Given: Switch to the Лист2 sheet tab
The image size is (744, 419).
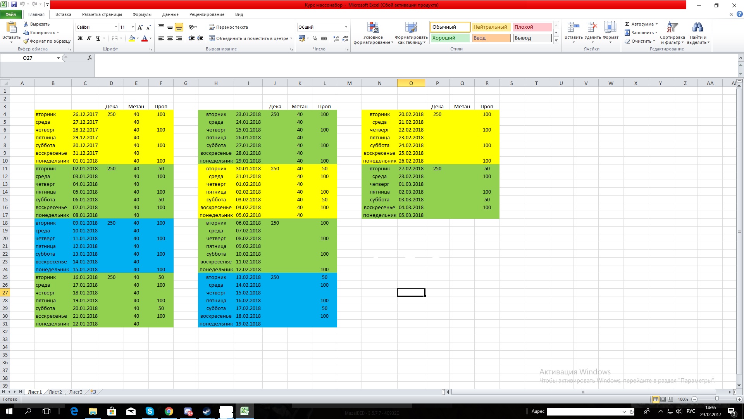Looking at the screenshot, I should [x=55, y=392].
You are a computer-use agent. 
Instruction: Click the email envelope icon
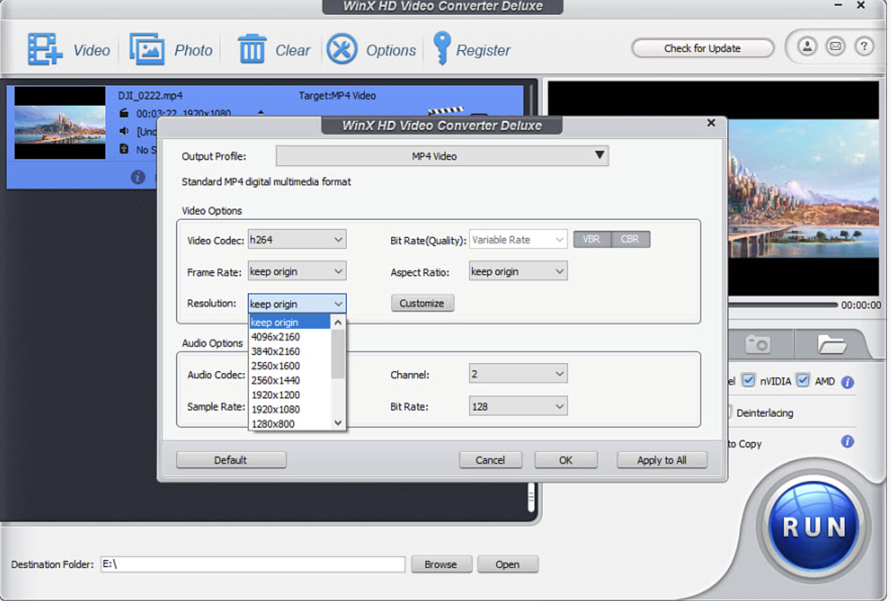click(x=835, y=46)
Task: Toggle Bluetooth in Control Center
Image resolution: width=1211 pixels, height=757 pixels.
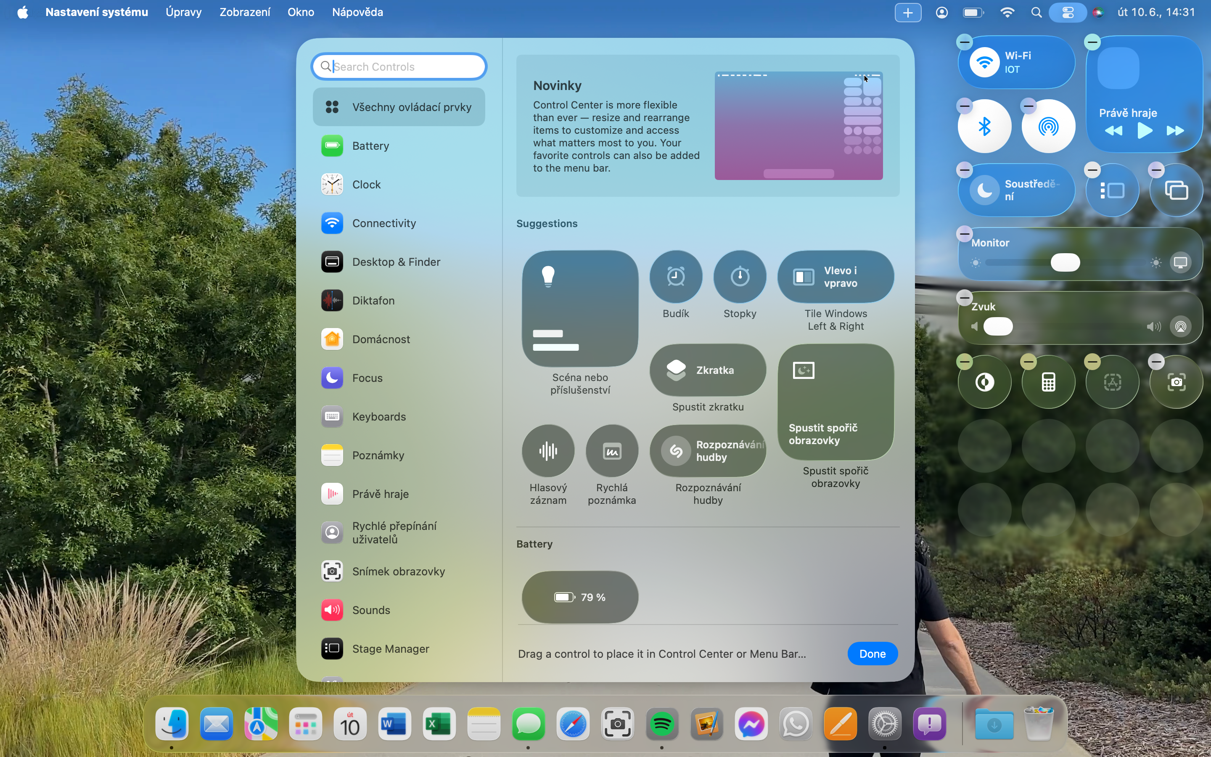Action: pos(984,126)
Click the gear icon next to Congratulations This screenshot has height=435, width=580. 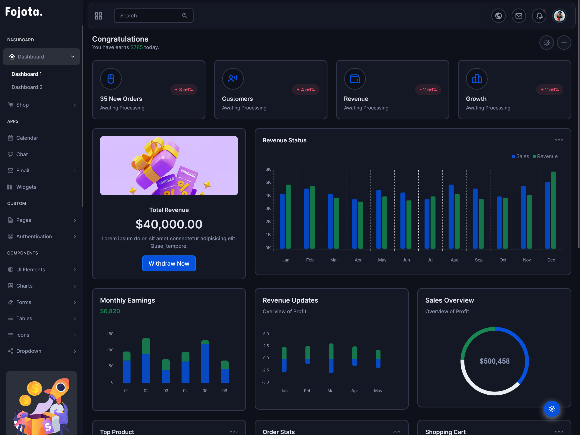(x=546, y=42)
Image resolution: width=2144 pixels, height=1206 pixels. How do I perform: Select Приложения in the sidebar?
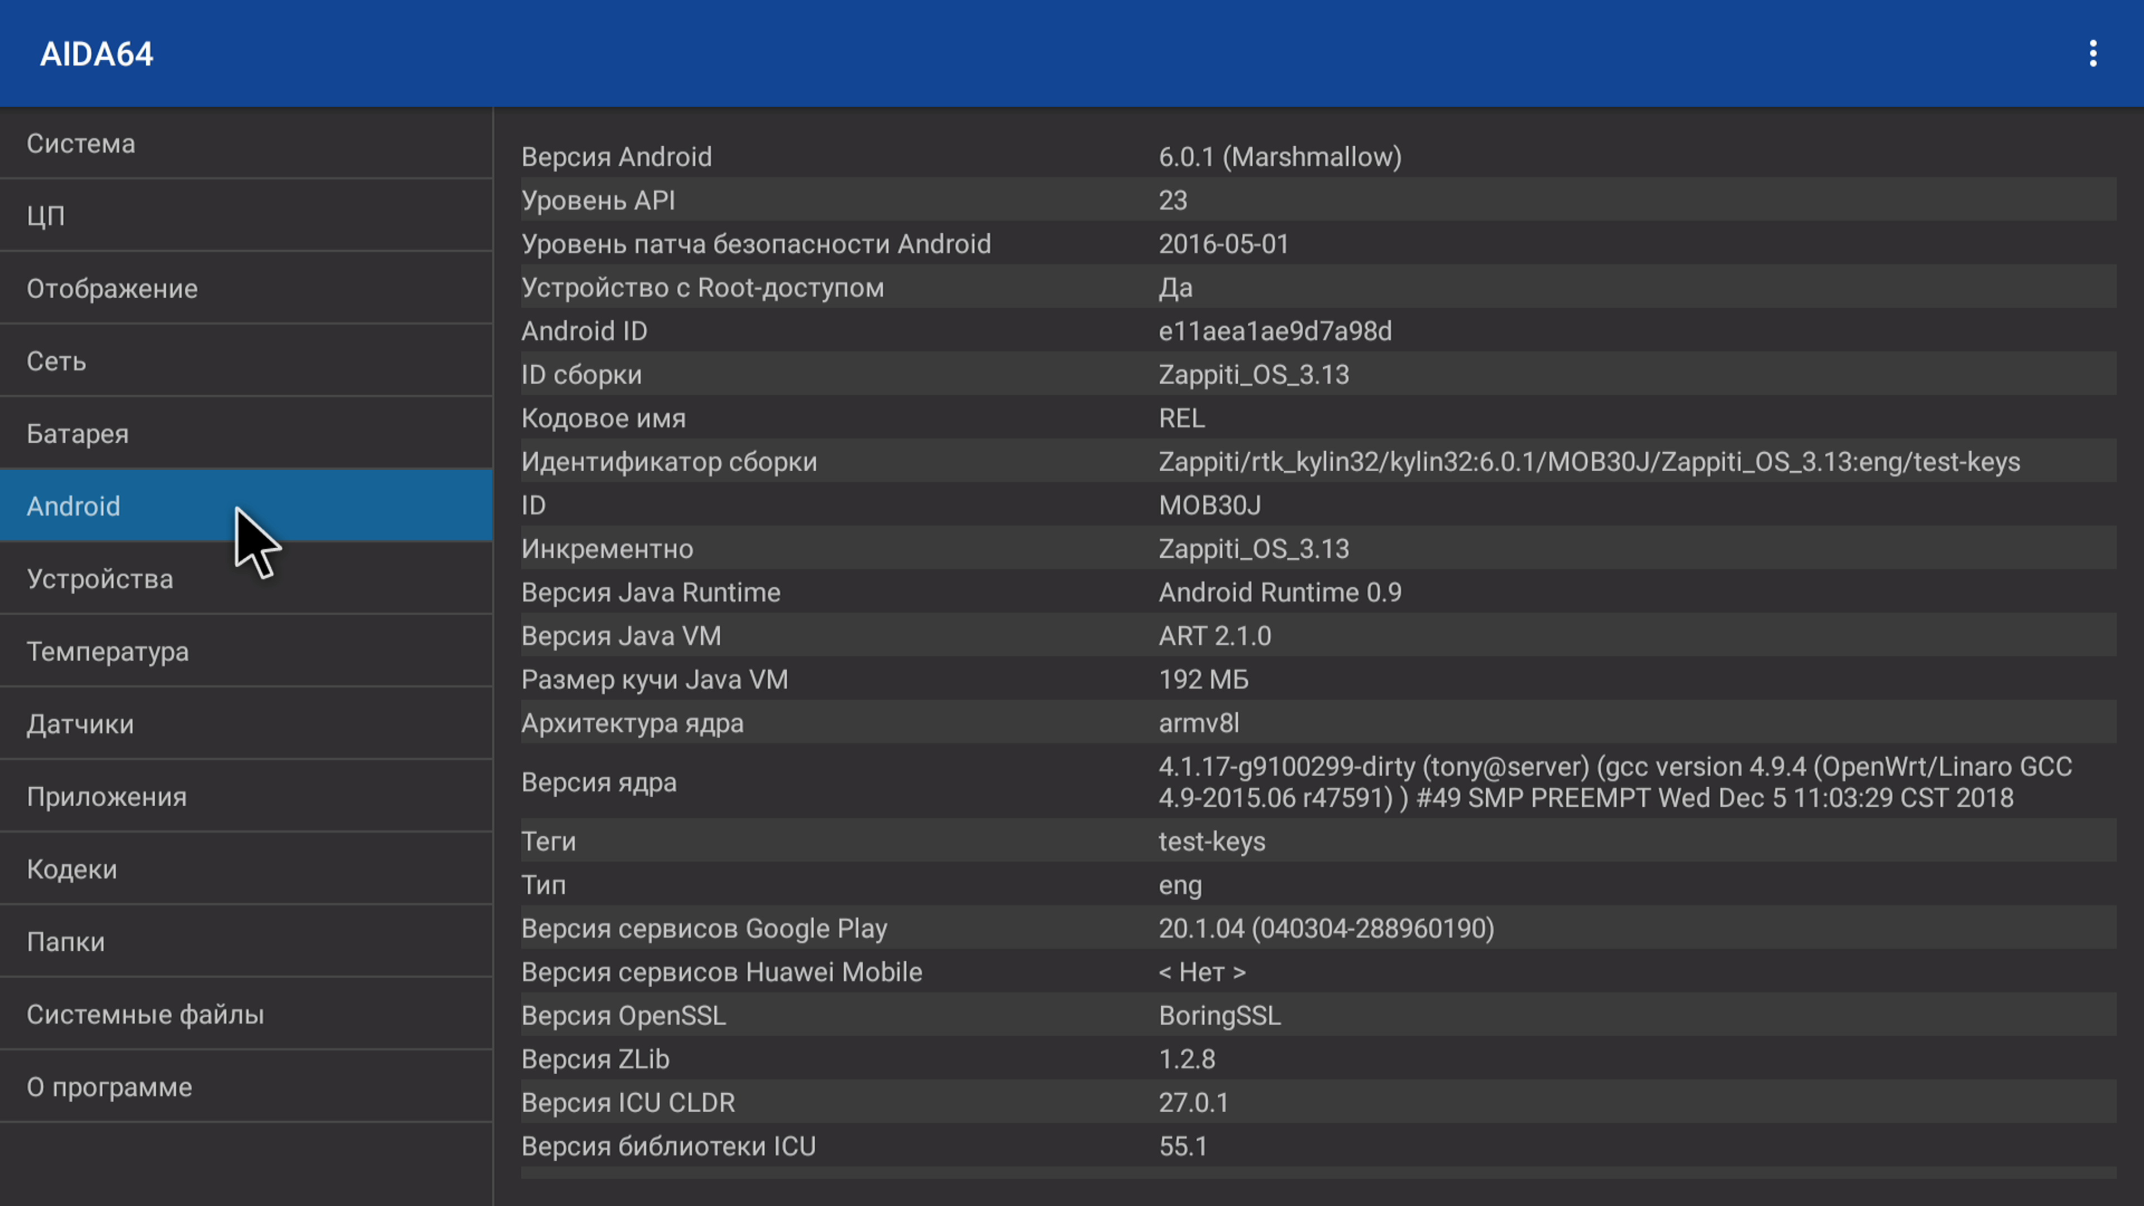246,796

___

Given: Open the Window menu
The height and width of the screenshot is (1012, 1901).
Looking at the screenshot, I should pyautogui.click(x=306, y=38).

___

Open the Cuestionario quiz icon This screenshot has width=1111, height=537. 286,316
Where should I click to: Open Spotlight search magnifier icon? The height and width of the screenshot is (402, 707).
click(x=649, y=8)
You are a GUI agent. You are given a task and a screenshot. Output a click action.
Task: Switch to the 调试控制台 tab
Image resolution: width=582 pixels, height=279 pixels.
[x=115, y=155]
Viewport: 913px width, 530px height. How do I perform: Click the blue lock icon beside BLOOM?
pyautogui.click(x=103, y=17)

___

» **WHAT YOU HAVE TO DO**
Using the data above, retype exactly and only the lines from the one containing "Given: Switch to the Лист2 sheet tab" up to and including the one containing "Task: Toggle Bluetooth in Control Center", with no pictures carried over.

» **EXERCISE ANSWER**
Given: Switch to the Лист2 sheet tab
The image size is (744, 419).
Looking at the screenshot, I should [x=55, y=392].
You are a computer-use agent. 
Instruction: Click the email envelope icon
click(x=835, y=46)
Task: Toggle Bluetooth in Control Center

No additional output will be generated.